Arena Team Launches Agent Evaluation Leaderboard
- •Arena Team launched a causal leaderboard for AI agents performing real-world software and analysis tasks.
- •GPT 5.5 (High) currently leads the rankings with a 10.66% net improvement in causal evaluation.
- •Platform data from 160,480 tasks shows high usage of bash, file-write, and web search tools.
The Arena Team released the Agent Arena leaderboard on June 4, 2026, to evaluate AI agents performing complex real-world tasks. The leaderboard utilizes a methodology called causal tracing, which assesses agents as multi-component systems. By randomizing component selections, this framework measures causal treatment effects—referred to as "net improvement"—across signals such as task success rates, verbal feedback, and tool usage accuracy. The current leaderboard focuses on orchestrator models, the primary LLMs responsible for tool selection.
Data for the leaderboard is derived from 160,480 Agent Mode tasks recorded over a recent 7-day period. Among these, code writing accounted for 17.5% of tasks, followed by research and lookup at 10.8%, and planning and brainstorming at 10.6%. The platform processed over 2 million structured tool calls in this timeframe, including approximately 936,000 bash commands and 550,000 file-write operations. Analysis showed that 75.6% of sessions utilized at least one tool, while 32% of sessions reached input context lengths of 128k tokens or more by the final turn.

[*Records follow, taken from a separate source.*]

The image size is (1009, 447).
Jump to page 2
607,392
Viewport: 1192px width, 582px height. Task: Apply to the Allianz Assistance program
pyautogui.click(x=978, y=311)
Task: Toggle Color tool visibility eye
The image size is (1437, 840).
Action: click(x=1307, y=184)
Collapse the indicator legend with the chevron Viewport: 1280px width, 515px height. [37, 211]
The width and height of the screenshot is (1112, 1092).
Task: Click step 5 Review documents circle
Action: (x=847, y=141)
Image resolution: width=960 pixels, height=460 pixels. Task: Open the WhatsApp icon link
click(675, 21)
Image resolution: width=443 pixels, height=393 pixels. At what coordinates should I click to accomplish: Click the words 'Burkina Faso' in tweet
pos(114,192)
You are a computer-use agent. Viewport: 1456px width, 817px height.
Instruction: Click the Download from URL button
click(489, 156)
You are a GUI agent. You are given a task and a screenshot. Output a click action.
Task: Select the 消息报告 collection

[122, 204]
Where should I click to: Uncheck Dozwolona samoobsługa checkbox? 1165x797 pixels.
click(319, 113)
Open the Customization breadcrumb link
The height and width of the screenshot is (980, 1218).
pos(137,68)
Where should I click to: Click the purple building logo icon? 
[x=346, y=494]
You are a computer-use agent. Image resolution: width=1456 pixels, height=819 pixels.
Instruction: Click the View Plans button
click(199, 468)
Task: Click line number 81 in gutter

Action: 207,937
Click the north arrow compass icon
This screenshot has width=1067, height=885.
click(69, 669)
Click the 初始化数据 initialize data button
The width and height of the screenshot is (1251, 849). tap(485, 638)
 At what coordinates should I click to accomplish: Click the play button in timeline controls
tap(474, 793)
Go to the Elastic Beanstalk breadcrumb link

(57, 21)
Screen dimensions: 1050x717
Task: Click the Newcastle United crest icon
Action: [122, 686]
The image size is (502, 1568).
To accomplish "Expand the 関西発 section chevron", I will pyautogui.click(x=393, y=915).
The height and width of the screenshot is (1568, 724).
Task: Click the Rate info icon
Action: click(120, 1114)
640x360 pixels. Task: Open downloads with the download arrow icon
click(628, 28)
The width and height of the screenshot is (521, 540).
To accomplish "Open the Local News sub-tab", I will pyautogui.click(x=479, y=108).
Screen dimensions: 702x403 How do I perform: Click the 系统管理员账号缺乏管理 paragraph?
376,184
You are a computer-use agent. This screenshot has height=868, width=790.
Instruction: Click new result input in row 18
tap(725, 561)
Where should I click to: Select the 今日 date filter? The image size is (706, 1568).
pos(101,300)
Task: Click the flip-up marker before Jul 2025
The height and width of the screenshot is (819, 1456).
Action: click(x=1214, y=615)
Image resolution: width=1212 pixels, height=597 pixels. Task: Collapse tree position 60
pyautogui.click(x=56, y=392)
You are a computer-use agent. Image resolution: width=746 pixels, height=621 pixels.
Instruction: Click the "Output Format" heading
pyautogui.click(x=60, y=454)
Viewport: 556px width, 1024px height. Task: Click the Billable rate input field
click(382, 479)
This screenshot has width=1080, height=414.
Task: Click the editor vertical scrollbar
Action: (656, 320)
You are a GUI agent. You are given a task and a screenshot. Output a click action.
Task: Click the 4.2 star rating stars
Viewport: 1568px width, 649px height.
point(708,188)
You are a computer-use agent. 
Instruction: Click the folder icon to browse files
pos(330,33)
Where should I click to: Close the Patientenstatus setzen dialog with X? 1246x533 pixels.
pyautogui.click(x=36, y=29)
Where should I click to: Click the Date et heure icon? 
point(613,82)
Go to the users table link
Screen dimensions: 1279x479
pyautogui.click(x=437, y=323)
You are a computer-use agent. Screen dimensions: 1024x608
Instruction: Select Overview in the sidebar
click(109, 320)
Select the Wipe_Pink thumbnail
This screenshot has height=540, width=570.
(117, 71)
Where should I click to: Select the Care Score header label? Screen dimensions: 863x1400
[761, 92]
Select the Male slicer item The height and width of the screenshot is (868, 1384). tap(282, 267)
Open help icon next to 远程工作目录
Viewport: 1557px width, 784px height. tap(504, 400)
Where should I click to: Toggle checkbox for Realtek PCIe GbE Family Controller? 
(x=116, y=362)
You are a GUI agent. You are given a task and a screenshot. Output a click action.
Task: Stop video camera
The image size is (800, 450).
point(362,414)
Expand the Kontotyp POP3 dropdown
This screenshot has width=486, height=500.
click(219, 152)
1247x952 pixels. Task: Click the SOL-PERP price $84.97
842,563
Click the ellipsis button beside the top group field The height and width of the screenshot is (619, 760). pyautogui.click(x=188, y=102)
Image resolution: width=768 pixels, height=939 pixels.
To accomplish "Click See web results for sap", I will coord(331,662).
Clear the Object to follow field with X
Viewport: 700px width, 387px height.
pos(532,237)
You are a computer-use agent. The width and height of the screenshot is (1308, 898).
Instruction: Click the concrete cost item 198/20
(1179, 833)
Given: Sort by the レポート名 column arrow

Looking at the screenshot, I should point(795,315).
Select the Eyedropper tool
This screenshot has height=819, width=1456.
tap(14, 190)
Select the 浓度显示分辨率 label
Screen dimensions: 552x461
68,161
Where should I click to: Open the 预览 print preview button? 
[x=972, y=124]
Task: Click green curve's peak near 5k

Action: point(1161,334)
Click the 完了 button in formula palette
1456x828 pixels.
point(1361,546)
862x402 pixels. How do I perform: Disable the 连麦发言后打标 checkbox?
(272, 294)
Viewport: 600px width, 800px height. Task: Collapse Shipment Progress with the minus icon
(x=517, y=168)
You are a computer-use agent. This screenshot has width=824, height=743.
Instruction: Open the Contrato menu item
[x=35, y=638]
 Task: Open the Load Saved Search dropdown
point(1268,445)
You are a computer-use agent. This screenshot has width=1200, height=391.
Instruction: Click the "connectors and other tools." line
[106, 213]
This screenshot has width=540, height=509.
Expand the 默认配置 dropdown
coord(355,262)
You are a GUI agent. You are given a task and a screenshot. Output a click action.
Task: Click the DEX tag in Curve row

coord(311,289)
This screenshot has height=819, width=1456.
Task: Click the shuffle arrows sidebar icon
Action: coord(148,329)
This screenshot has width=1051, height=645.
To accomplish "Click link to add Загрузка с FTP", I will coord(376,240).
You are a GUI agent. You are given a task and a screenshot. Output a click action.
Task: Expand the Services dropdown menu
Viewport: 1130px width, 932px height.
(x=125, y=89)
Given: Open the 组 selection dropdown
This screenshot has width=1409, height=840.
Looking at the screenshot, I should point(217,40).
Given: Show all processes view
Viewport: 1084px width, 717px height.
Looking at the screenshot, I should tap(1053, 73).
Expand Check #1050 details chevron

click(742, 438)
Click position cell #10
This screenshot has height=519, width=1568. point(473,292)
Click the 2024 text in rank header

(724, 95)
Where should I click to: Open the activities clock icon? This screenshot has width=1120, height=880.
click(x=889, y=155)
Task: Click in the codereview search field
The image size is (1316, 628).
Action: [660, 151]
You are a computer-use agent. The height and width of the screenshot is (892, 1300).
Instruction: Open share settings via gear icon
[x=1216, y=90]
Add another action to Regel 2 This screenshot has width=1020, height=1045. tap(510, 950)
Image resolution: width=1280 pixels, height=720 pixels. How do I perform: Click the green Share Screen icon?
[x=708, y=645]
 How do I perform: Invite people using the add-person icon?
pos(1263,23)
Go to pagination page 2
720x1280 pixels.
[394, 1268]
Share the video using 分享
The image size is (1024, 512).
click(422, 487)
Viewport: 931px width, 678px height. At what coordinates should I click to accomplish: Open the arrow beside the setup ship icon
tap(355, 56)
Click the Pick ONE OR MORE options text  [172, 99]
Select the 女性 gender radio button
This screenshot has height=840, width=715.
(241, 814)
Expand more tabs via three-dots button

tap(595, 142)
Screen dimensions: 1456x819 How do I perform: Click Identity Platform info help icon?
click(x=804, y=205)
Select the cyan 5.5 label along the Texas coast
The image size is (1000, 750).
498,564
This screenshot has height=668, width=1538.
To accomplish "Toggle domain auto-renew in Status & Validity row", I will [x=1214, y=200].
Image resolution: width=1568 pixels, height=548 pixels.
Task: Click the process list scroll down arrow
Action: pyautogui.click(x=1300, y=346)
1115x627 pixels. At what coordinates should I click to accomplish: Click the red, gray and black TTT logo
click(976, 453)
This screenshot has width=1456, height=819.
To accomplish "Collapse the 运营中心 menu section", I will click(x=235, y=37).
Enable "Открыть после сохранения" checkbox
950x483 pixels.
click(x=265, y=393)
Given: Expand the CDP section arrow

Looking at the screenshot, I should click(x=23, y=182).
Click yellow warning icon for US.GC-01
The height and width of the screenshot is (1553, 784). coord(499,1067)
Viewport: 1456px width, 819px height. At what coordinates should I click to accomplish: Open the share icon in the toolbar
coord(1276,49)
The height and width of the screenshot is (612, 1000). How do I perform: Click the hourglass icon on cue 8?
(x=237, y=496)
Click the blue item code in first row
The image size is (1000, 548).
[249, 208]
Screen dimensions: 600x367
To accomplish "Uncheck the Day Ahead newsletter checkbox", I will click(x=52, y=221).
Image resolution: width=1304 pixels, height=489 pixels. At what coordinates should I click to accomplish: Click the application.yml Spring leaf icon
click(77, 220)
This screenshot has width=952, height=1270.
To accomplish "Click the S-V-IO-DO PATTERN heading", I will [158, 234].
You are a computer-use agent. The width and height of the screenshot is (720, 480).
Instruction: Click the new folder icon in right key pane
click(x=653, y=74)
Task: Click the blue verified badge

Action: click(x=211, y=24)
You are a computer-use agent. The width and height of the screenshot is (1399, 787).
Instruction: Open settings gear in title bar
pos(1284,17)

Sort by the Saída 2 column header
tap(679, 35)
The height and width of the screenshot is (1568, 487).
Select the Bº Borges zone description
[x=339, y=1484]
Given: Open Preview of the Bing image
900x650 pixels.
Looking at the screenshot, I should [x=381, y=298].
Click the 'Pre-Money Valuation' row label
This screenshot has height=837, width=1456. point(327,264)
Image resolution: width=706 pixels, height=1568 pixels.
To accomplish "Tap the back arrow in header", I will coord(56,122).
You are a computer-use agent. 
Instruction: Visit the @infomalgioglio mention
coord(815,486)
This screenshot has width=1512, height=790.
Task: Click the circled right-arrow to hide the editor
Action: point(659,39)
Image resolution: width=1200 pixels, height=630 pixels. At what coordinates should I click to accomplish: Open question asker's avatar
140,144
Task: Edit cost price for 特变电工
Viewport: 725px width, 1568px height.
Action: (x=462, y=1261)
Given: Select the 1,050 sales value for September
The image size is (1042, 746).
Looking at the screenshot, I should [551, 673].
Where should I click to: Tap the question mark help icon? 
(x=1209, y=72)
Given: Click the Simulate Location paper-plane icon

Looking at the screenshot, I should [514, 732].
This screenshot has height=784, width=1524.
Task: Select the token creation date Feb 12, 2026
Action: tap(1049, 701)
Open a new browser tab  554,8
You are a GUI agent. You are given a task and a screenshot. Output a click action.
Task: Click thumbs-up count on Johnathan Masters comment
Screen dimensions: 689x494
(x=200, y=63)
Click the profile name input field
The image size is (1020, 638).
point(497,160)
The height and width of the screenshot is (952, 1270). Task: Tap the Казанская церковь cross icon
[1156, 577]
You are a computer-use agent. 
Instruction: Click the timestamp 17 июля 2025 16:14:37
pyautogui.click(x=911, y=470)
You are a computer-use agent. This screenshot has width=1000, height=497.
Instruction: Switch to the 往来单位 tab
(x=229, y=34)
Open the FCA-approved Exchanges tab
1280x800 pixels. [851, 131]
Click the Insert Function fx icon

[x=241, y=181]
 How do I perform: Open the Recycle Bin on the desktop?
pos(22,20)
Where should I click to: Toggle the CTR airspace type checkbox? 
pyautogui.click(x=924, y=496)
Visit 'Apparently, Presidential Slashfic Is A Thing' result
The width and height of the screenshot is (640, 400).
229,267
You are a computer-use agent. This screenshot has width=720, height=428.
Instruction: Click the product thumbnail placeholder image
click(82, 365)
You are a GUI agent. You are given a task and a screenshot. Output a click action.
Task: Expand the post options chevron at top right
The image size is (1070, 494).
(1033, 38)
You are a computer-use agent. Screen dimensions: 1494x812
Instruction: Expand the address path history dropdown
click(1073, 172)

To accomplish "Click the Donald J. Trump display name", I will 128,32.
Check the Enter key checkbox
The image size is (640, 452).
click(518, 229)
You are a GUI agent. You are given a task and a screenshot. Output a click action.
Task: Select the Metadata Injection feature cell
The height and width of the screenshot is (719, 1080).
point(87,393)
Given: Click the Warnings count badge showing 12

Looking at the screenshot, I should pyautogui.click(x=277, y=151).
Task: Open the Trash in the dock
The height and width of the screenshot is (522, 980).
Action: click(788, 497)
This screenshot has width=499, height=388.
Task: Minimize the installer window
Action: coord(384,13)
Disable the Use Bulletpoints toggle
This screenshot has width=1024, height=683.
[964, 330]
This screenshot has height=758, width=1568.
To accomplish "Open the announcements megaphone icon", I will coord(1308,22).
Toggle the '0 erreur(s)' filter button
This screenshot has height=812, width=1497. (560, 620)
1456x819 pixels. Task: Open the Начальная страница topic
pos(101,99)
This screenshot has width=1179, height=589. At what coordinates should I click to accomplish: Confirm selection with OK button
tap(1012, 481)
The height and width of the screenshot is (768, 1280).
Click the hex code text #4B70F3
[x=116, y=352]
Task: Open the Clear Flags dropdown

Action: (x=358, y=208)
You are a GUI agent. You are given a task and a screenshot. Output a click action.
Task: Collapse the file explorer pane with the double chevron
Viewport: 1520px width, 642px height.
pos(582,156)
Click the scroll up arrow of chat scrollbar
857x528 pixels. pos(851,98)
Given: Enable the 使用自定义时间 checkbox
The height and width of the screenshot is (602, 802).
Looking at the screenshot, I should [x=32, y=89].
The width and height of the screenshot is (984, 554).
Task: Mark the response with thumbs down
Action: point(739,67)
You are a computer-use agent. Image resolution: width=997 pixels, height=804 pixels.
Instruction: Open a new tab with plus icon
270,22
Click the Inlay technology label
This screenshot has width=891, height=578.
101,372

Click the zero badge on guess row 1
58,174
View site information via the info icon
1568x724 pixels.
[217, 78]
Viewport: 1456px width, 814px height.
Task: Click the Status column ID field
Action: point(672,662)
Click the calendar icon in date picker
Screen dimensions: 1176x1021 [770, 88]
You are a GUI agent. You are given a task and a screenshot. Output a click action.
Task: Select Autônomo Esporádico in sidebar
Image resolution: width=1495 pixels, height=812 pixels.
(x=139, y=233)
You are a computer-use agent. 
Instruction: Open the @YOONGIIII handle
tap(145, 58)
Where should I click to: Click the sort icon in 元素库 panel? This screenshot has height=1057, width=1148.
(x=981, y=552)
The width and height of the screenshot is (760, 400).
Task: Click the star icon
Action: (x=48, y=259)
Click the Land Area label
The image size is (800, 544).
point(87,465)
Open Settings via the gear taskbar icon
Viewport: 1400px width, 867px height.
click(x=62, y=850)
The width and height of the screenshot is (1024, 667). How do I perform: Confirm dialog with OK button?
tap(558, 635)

Performance rankings indicate that GPT 5.5 (High) leads the aggregate leaderboard with a net improvement score of 10.66%, followed by Claude Opus 4.7 (Thinking) at 9.47%. The leaderboard aggregates five primary signals: confirmed task success, praise versus complaint ratios, steerability (the agent's ability to execute corrections), bash recovery rates, and tool hallucination frequency. In addition to performance, the team tracks post-deployment session costs to evaluate Pareto optimality, noting that some models incur higher costs due to differences in step-per-turn frequency or user-interaction patterns. The team intends to expand these metrics and refine trace-mining in future updates.